Economically, the illegal trade crippled China and gave the Westerners an enormous advantage. China’s silver reserves poured out of the country to pay for the huge opium shipments, destroying the empire’s economy and drastically inflating the number of impoverished peasants. And while legitimate Western imports never equaled the amounts of silk and tea exported by the Chinese, China’s balance of trade remained unfavorable because of opium. The drug thus became a vital threat to the integrity and security of the Chinese empire and, simultaneously, the foundation on which the greatest Western mercantile empires in China were built.
The Chinese bureaucracy again betrayed the interests of the empire by facilitating the opium trade. Not only was the official, or mandarin, class populated by thousands of opium smokers and eaters but these men simultaneously made fortunes off Western bribes. Increasingly frantic edicts from Peking forbidding the use of opium were useless, and in 1838 one unusually honest mandarin memorialized to Emperor Tao-kuang:
There are opium dens in every prefecture of the country, and they are kept as a rule by magistrates’ constables and soldiers from the army, who gather together dissolute youngsters from rich local families to indulge in the pipe where they can’t be seen. As most of the clerks in the magistracies share the same taste, they are sure to be protected. I beg your majesty to set a date a year from now after which all smokers who persist in their addiction will be put to death. For mark my words a man will bear the discomfort of a cure if he knows that by doing so he has earned the privilege of dying in bed, whereas indulgence in his craving will bring him to the execution-ground.
But there were opponents of such forceful measures in the government as well, and not all of them were addicted to opium or agents of the trade. Some merely saw the practical problems: “If a man is to fall foul of the law just for taking a pipe of opium,” said one such official, “prisoners will be lined up along the roads, as there won’t be room for them in the gaols. The whole thing is absolutely impracticable.”
In the end, the emperor gave his support to attacking not the demand but the supply side of the opium problem. In 1839 one of the great figures of Manchu history, Imperial Commissioner Lin Tse-hsü, arrived in Canton, forcefully penned the foreigners up in their factories, and flushed 20,000 chests of opium into the sea. It is possible that the Chinese did not realize the extent to which the Western presence in China depended on the drug; it is possible that they believed—of policy as of battle—that a defiant act and a great deal of noise would intimidate their enemy and cause his withdrawal. Instead, the British went to war with typically businesslike determination, and the Chinese got their first taste of Western combat.
It was a sobering experience. The British, said Chinese commanders, had steamships that could “fly across the water, without wind or tide, with the current or against it,” as well as amazingly accurate cannon that were “mounted on stone platforms, which can be turned in any direction.” As for the Chinese response, lamented one official, not only were the empire’s cannon antiquated and her troops poorly trained and disciplined but “our military affairs are in the hands of civil officials, who are very likely admirable calligraphists but know nothing of war.” The outcome was inevitable.

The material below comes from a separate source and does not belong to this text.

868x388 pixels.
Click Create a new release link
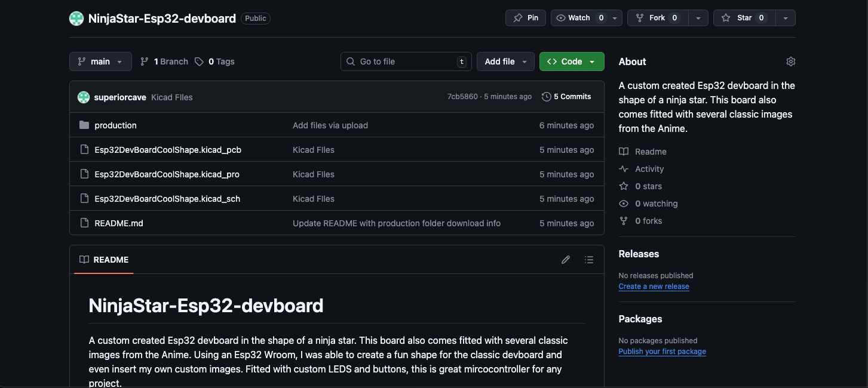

After putting things right in Canton, the British seized the ports of Amoy, Chefoo, and Ningpo. In June 1842 a British fleet entered the mouth of the Yangtze River and, on its way to Nanking, overpowered Shanghai easily. Nanking offered even less resistance, and on August 29, 1842, an infamous treaty destined to bear that city’s name was signed aboard the British warship Cornwallis.

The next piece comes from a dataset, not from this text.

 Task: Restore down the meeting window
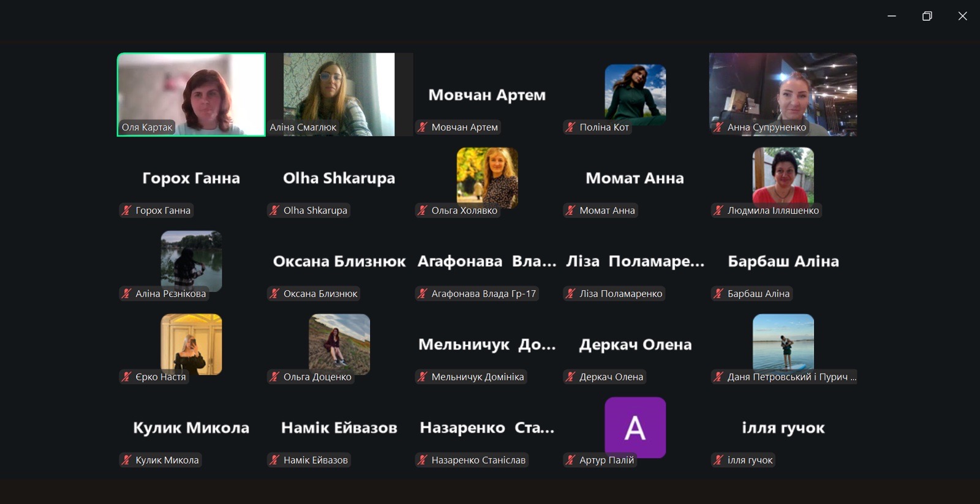pyautogui.click(x=927, y=17)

The Treaty of Nanking and the supplementary Treaty of the Bogue a year later set the pattern of Chinese-Western relations for the remaining life of the Manchu dynasty. In addition to securing pledges of increased trade and tolerance of missionary activities, the English were allowed to establish settlements in four treaty ports besides Canton—Ningpo, Foochow, Amoy, and Shanghai—and were granted the privilege of extraterritoriality, of being governed by their own laws and courts while residing in a foreign country. The French soon secured the same rights the English had exacted, and in 1844 it was the turn of the Americans. Minister plenipotentiary Caleb Cushing negotiated the Treaty of Wanghia, by which the Chinese granted the United States “most favored nation” status: Any advantages already given to any other power—as well as any advantages granted in the future—were automatically conceded to the United States as well.
The Americans made much of their having obtained from the Chinese by friendly negotiation what the British had taken by force, and it was during this period that the peculiarly persistent notion that the Chinese preferred Americans to other foreigners took hold. The assertion was doubtless valid when applied to relations between Western and Chinese merchants, but U.S. officials in China repeatedly warned their superiors against believing that it had any application to dealings with the Manchu rulers of the empire. As one such official said, “It is quite a mistake to suppose that the rulers of China have any regard for one nation more than another; that they are more friendly, for instance, towards the Americans than towards the English; they may, perhaps, fear the English and Russians more than they do the Americans, but they would be glad if none of them ever came near them.”
As for the opium trade, it expanded dramatically following the opening of the new treaty ports. And the
spread of the drug was now facilitated by unlikely allies: Protestant missionaries. Considering Chinese paganism a worse sin than opium addiction, these Christian soldiers often found themselves transported on smugglers’ ships and protected by smugglers’ guns. At least one prominent missionary, the Dutchman Karl Friedrich August Gutzlaff—whose translations of the Bible and Christian tracts into Chinese were to become standard works—actually hired himself out as an interpreter for opium dealers, defiantly declaring that by using their money to finance his missionary labors he was making the devil do the Lord’s work.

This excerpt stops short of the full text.